Featured, Monitoring

Using Prometheus with AppOptics

Posted by Gerred Dillon

Gerred Dillon

Prometheus is an all-in-one, open-source monitoring solution. While metrics are commonly visualized using Grafana, a commercial application monitoring solution like AppOptics can offer extra functionality. In this article, we will take a look at setting up a simple web service, using Prometheus to gather metrics, and using AppOptics to display those metrics and fire an alert.

What is Prometheus?

Prometheus is designed for operational simplicity. While Prometheus has many modern features for metrics collection, one of the most important is that it is completely self-contained without any external data sources or distributed systems to manage. This helps make Prometheus easy to deploy and operate.

In most metrics collection systems such as Graphite, applications are responsible for sending or pushing their metrics to a centralized service. While this is convenient, it places the burden on applications to fail gracefully when the metrics service is unavailable. Typically, these collectors are low latency and maintain a persistent connection over TCP or UDP to minimize bandwidth usage. This requires the metrics service to scale to maintain connections across every process being monitored, making scaling your metrics as important as scaling your applications themselves.

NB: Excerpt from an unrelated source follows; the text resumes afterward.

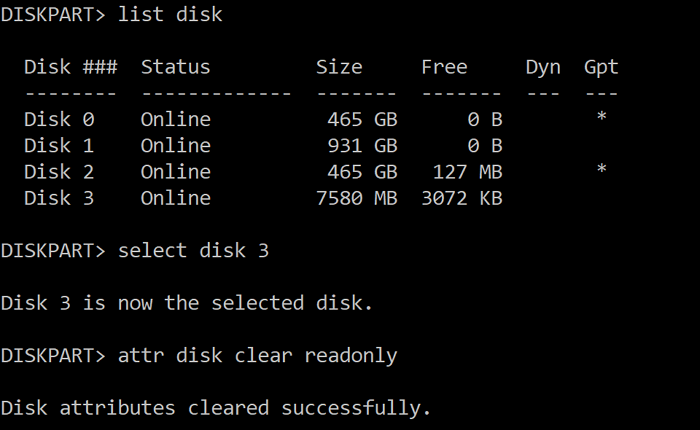Image resolution: width=700 pixels, height=430 pixels.
Task: Select the 'Status' column header
Action: (x=176, y=67)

Prometheus differs from these monitoring systems in that it is pull-based. Instead of metrics being sent by applications, Prometheus receives a list of HTTP endpoints from configuration or service discovery and queries them on periodic intervals. This is still bound to the same scaling concerns that any other application has, as the number of endpoints that must be scraped over an interval increases. To solve this, the Prometheus server is able to expose its own collected metrics as metrics themselves, allowing operators to “stack” Prometheus instances and expose only the resolution needed at each monitoring tier.

While this works for HTTP services, this does not solve the challenge in monitoring hosts, workers, and other traditionally push-based metrics. While Prometheus by itself is standalone, it comes with an ecosystem of services to extend its functionality for this and other use cases:

 

alt: system diagram showing the Prometheus server and related components. © 2018 Apache License 2.0. All rights reserved.

This diagram shows the relationship of the Prometheus server to other components. By using the Prometheus Pushgateway component, workers are able to push their results. Prometheus then scrapes Pushgateway to get the aggregate information for these jobs. Alerting is provided through the Alertmanager service. Other exporters are provided by the Prometheus team and third parties to monitor hosts, databases, or even existing statsd-based systems.

What makes Prometheus so powerful is that it fits into your existing infrastructure, rather than having to work around it.

When not to use Prometheus

While Prometheus provides a lot of upsides, it is not appropriate for every environment. First and foremost, Prometheus is a pull-based system, and in high security or air-gapped environments ensuring that Prometheus can scrape all of its targets (including other Prometheus systems) can be challenging to accomplish successfully. It will require you configure inbound access through firewalls and VPNs.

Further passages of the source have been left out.